W tekście o Czechach i Słowakach zamień „granicę obojętności” na „barierę obojętności”, a następnie przepisz fragment od „Łańcuchy Karpat i” do „niekończących się anegdot.”.

[Treść dokumentu]:
------------------------------------------------------------------------

Sebastian Adamkiewicz: O Czechów i Słowaków poznawaniu

Sebastian Adamkiewicz jest historykiem i publicystą | fot. materiał autora

Dla Polaków granica południowa dzielnie strzeżona przez masywy Karpat i Sudetów wydaje się być mentalnie nie do przebycia. Czechów i Słowaków mamy na wyciągnięcie ręki, a i tak traktujemy ich jak wytwór lokalnej egzotyki.

Co my tak naprawdę wiemy o Czechach i Słowakach. Nie piję tutaj do czytelników novinka.pl, bo ci najpewniej wiedzą wiele, ale do szarego przeciętnego Polaka, smętnie rozważającego swoje nędzne życie w obliczu kolejnej powtórki serialu „Czterej pancerni..”. Ale, zostawmy już nawet tego przysłowiowego Jana Kowalskiego i spójrzmy na sprawę głębiej. Co o naszych południowych sąsiadach wie polski inteligent, brzydzący się co prawda Dodą, ale zmęczoną latte z papierowego kubka już nie. Dam głowę (a pewnie cenne to trofeum), że niewiele.

Czesi i Słowacy nie obchodzą Polaków całkowicie. Jeszcze kilka lat temu przypominaliśmy sobie o nich przy okazji „szabru” alkoholowego, kiedy różnej klasy pojazdami wywoziliśmy z bagażnikach litry mocnych trunków i palety nieco słabszego od nich piwa. Co prawda dziś, kiedy ceny po dwóch stronach granicy wydają się być na podobnym poziomie i wódczano-piwne peregrynacje ustały, to znów największe emocje budzi wódka – tym razem ta spaprana i grożąca śmiercią. Generalnie więc wszystko co na południe od naszej granicy to mało interesująca kolonia alkoholi, która na co dzień kiśnie w swojej nudzie. Może jedynie od czasu do czasu budzi się w świadomości młodych i nieco starszych, którzy wyprawą do Pragi zaspokoić chcą swoją żądzę podróży. Bywają też i tacy, którzy z trudem pogodzić się mogą z marnością polskich Tatr i z lubością podbijają ich słowackie granie. Czy jednak idzie za tym ciekawość co po drugiej stronie granicy siedzi?

Łańcuchy Karpat i Sudetów stworzyły wspaniałą granicę obojętności. Jak kurtyna teatru oddzieliły nasze kraje potężną płachtą i sprawiła, że to co za sceną jest dla Polaków czystą egzotyką, o której mogą co najwyżej krążyć przaśne legendy. Bo tak czasem traktujemy Czechów i Słowaków. Są w naszych oczach jak Indianie w programach Wojciecha Cejrowskiego – ciekawym okazem dzikich ludzi, którzy dla nas, pozornie cywilizacyjnie starszych i mądrzejszych, stanowią tylko rezerwuar niekończących się anegdot.

------------------------------------------------------------------------

[Podany materiał]:
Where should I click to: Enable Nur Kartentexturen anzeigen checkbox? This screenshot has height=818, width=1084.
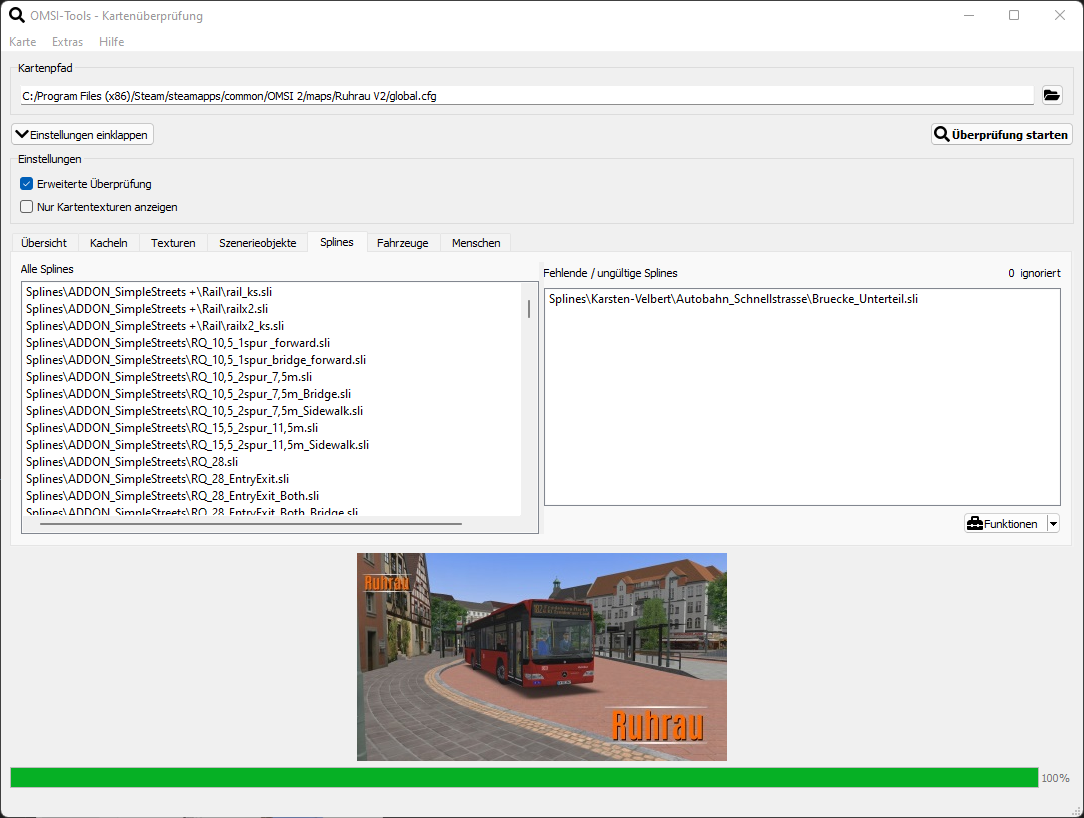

------------------------------------------------------------------------

[Odpowiedź pisemna]:
Łańcuchy Karpat i Sudetów stworzyły wspaniałą barierę obojętności. Jak kurtyna teatru oddzieliły nasze kraje potężną płachtą i sprawiła, że to co za sceną jest dla Polaków czystą egzotyką, o której mogą co najwyżej krążyć przaśne legendy. Bo tak czasem traktujemy Czechów i Słowaków. Są w naszych oczach jak Indianie w programach Wojciecha Cejrowskiego – ciekawym okazem dzikich ludzi, którzy dla nas, pozornie cywilizacyjnie starszych i mądrzejszych, stanowią tylko rezerwuar niekończących się anegdot.